A review by korrick
April Witch by Majgull Axelsson

1.0

I posted a comment on the only review worth reading of Me Before You about how people saying the work was acceptable representation of disabled people needed to find twenty other works that featured disabled people in prominent character positions and see how the results laid out. Did they live? Did they die? Were they similarly pressed to save the neurotypical and/or abled people the trouble of taking out the trash in order to make for a tearjerker conclusion for the myriad eugenishits in the general reading population? Before such a critical analysis is conducted by those who'd rather have others die for their sins and their sob stories, I'll have to trust in the fact that when I google "best countries for those with mental illnesses", I don't get confidential communities or a public conference aimed at reducing stigma or classes required at high school level alongside the customary sex ed, but which countries make it the easiest for crazy people to kill themselves. Fuck you if that's how you think. Fuck you if you think 'Me Before You' is excusable for your entitled reader numbfuckery. Fuck you if you'd rather call evil psychopathic rather than sadistic, as if successful biology had any interest in maintenance of ethics and your good widdle chemicals guaranteed you personally were on the straight and narrow.

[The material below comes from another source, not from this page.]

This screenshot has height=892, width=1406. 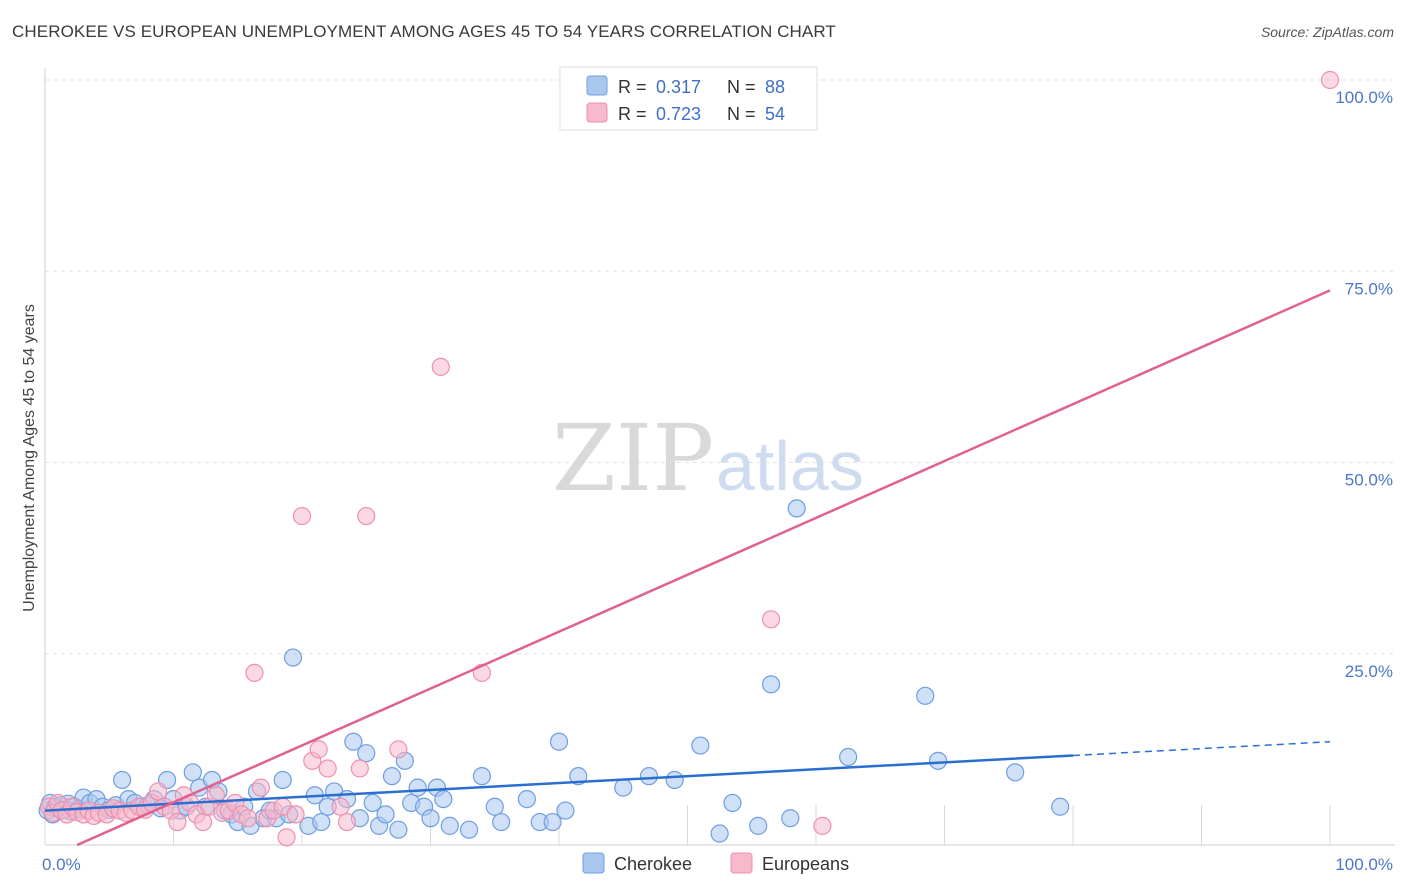 I want to click on x-tick-label-max: 100.0%, so click(x=1364, y=864).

This book wasn't as explicitly as disabled-person-dies-for-able-person-because-that's-what-disabled-people-are-good-for, but for a work centered around a woman with multiple severe physical and mental disabilities, it did a shit job of deconstructing the stigma surrounding such a person and the disability community at large. Some people like watching shitty people be shitty to other people for 400+ pages, but for those of us who know exactly how that shittiness is going to fuck us over outside the pages, treating it like entertainment is going to get us assaulted. The fact that women were the main movers in the plot just expanded the playing field for playing out various ableist and gynephobic tropes that are at an incompetent writer's disposal. The psycho mother. The wh*rphobic wh*re. The doctor who'll treat the disabled with respect so long as they're cute. Or amusing. Or can do neat tricks with calculus. Or sit still and willingly let themselves play along with the inspiration porn. It didn't help that all the characters bled into each other as happens with underdeveloped writing, or that particular traits in the present narrative train didn't show up until the appropriate flashback had occurred, or that the whole magical conspiracy was trite and self-absorbed and abusive as only white femininity can be. And then, a happy ending, as if the lot of these people hadn't spent the entire time loathing and/or avoiding and/or dehumanizing each other for decades on end? History can give you many examples of family ties not doing much in the fact of one sibling slaughter the other. The fact that this conclusion only comes about after the disabled person willingly goes under is only a coincidence, I'm sure.

The fact that this author's first book was sensationalist nonfiction makes me think she got such a kick out of writing about social taboos and other regularly dehumanized members of society that she just had to try her hand at fiction. It makes me glad that I don't care anymore about the feelings of people who fill my news feed with their oh so subtle thinking that people like me should recognize when they've hit their socially sanctioned expiration date. I'll continue to keep my eye out for books where disabled people are the star of the show, but if the author writing them isn't actually disabled, it'll probably only result in more excisions of my friend list.